### WRITTEN TASK:
Render the data lines from the one containing "You are a GUI" through the one containing "point(1004,632)", inclusive, as a Markdown table with the columns No. and Text. Omit blank lines and leave the pictures out.

### DATA FOR THIS EXERCISE:
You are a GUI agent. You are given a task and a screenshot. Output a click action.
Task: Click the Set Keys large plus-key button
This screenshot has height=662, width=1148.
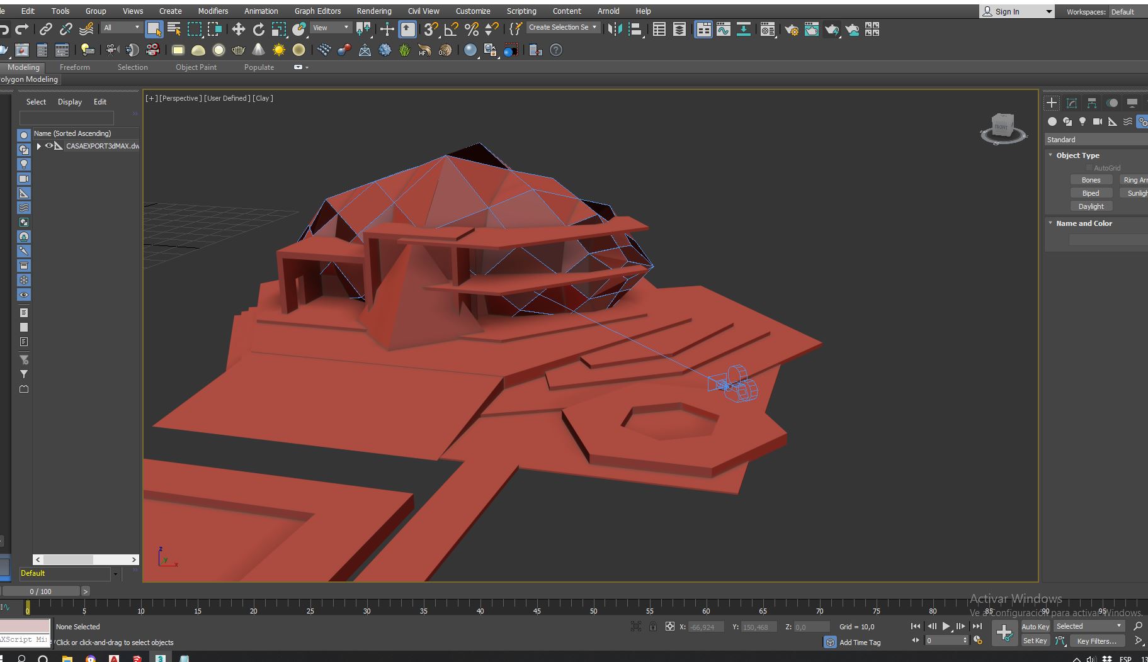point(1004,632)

---

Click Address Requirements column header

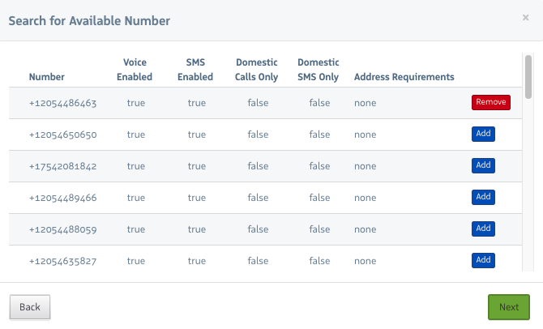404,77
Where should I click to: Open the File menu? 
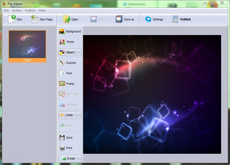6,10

### RESPONSE:
| No. | Text |
|---|---|
| 1 | You are a GUI agent. You are given a task and a screenshot. Output a click action. |
| 2 | Task: Click the Set Keys large plus-key button |
| 3 | This screenshot has height=662, width=1148. |
| 4 | point(1004,632) |